**Text block**
-=-=-
The time is here once again. Time to gather around and take a well deserved hiatus from all the politics of the day. Science talk is here. New discoveries, new takes on old knowledge, and other bits of news are all available for the perusing in today's information world. Over the fold are selections from the past week from a few of the many excellent science news sites around the world. Today's tidbits include the hot atmosphere of Venus may cool the interior of the planet, desert dust can dampen river flow far away, new clues on climate change found in pressed plants, cocaine and ecstasy detected in waters in Valencia, mimicking nature to make a new type of solar cell, and two new species of horned dinosaurs discovered. Pull up that beach chair and relax. There is plenty of room for everyone. Settle in for one more session of Dr. Possum's science education and entertainment.
In what seems to be a real contradiction scientists theorize the hot atmosphere of Venus may lead to cooling of the interior of the planet.
The carbon dioxide and other greenhouse gases that are responsible for the high temperatures were blown into the atmosphere by thousands of volcanoes in the past. The permanent heat – today we measure almost 470 degrees Celsius globally on Venus – might even have been much higher in the past and, in a runaway cycle, led to even more volcanism. But at a certain point this process turned on its head – the high temperatures caused a partial mobilisation of the Venusian crust, leading to an efficient cooling of the mantle, and the volcanism strongly decreased. This resulted in lower surface temperatures, rather comparable to today's temperature on Venus, and the mobilisation of the surface stopped.
-=-=-
**Excerpted data**
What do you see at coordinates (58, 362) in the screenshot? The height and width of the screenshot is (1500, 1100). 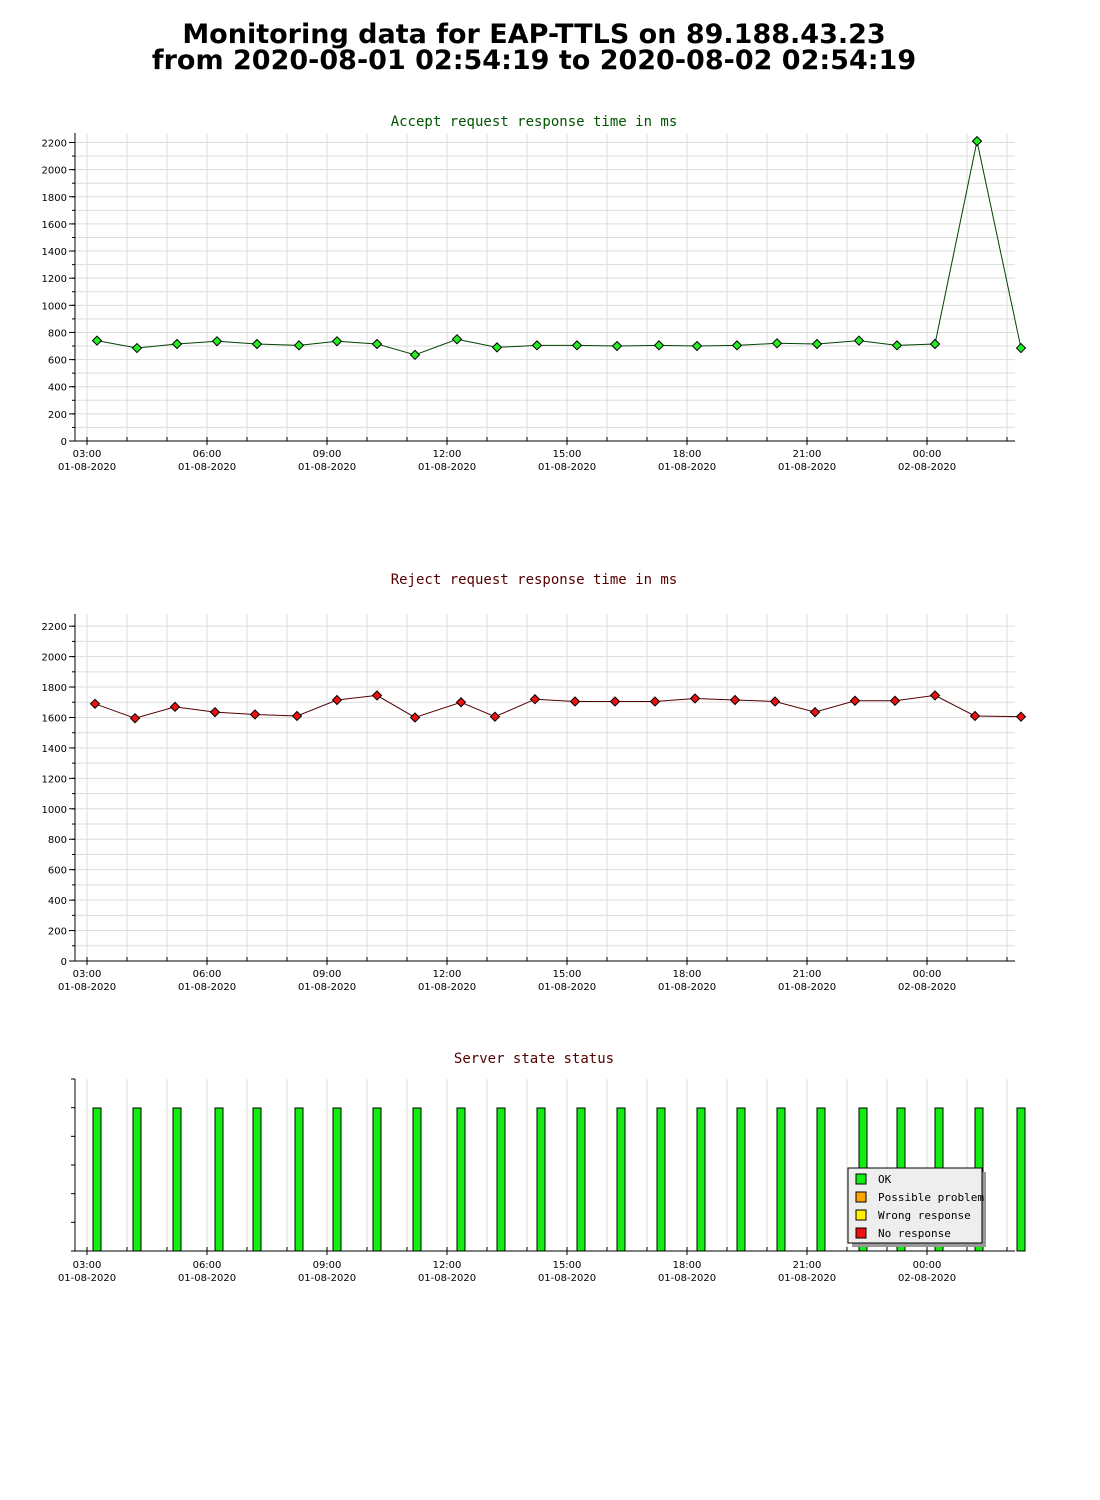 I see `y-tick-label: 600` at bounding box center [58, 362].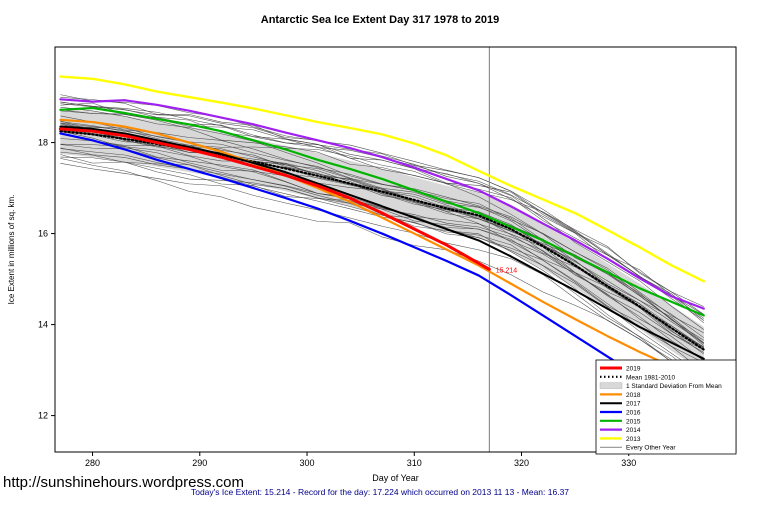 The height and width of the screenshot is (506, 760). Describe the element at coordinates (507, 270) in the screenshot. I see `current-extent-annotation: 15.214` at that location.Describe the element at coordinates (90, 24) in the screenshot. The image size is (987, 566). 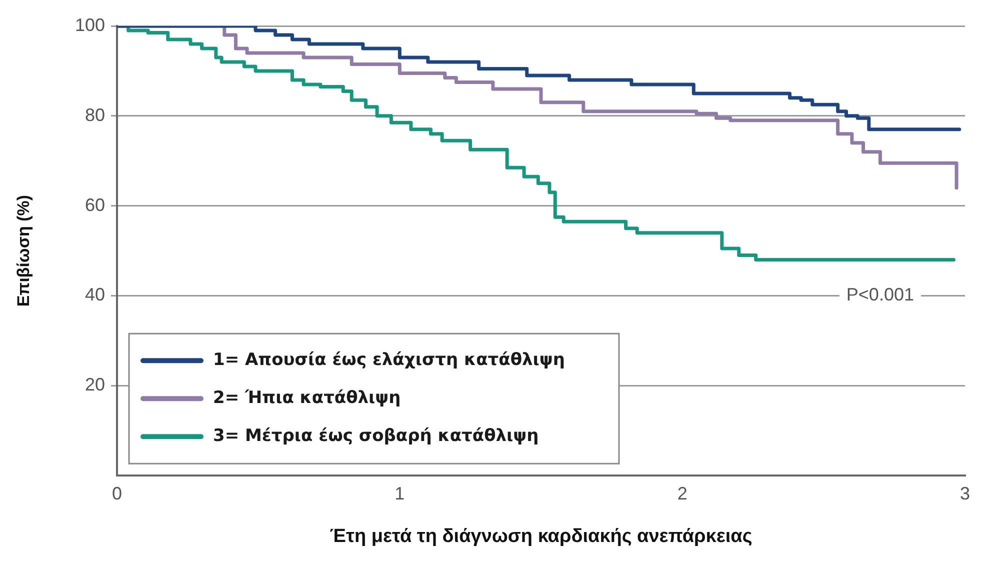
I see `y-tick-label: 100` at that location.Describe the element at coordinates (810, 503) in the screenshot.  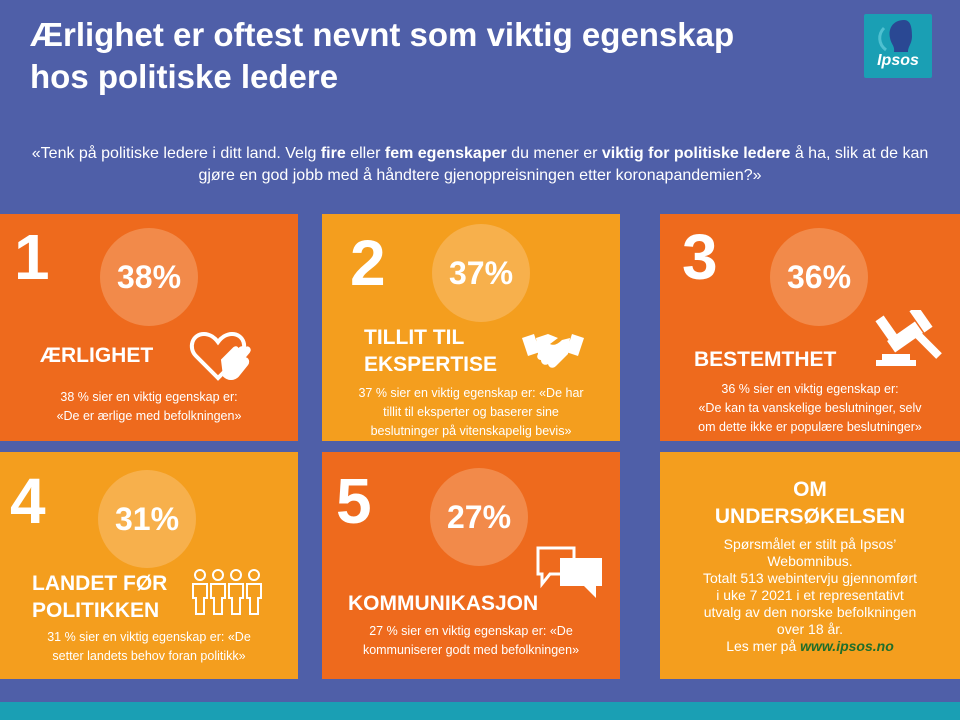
-=-=-
**Problems to work on**
1. In the science roundup, what temperature is measured almost globally on Venus today?
2. Continue the science roundup from the point where it stops.

**Outputs for the tasks**
1. Almost 470 degrees Celsius.

2.
Spring winds carry desert dust to the mountain peaks covering the snowpack with a dark layer.
When the winds are right and the desert is dry, dust blows eastward from the semi-arid regions of the U.S. Southwest. In a dust-up, Western style, small dark particles of the dust fall on the mountains' white snowfields, ultimately affecting the entire Colorado River watershed.
While dust has always blown into these mountains, the expansion of grazing and other disturbances in the western U.S. in the mid-to-late 1800s led to a five- to seven-fold increase in dust loading. The snow cover became darker and lasted less long.
Runoff from the Colorado River Basin has decreased by more than 35 billion cubic feet due to airborne dust.
Botanists have for many years collected and pressed plants for preservation and display. New evaluation of pressed plant collections
first direct proof that pressed plants in herbarium collections can be used to study relationships between phenology and climate change when field-based data are not available, as is almost always the case.
The study opens up important new uses for the 2.5 billion plant and animal specimens held in natural history collections in museums and herbaria. Some specimens date back to the time of Linnaeus (who devised our system of naming plants and animals) 250 years ago.
What goes in must come out so finding drug residue in natural waterways is no real surprise.
Scientists from this university and the Desertification Research Centre (CSIC-UV-GV) analysed the presence of 14 kinds of illegal drugs – including heroin, cocaine and ecstasy – in 16 canals and irrigation channels in the natural park. The study looked for the residue these drugs leave behind in human urine after they have been taken, and which end up in the water.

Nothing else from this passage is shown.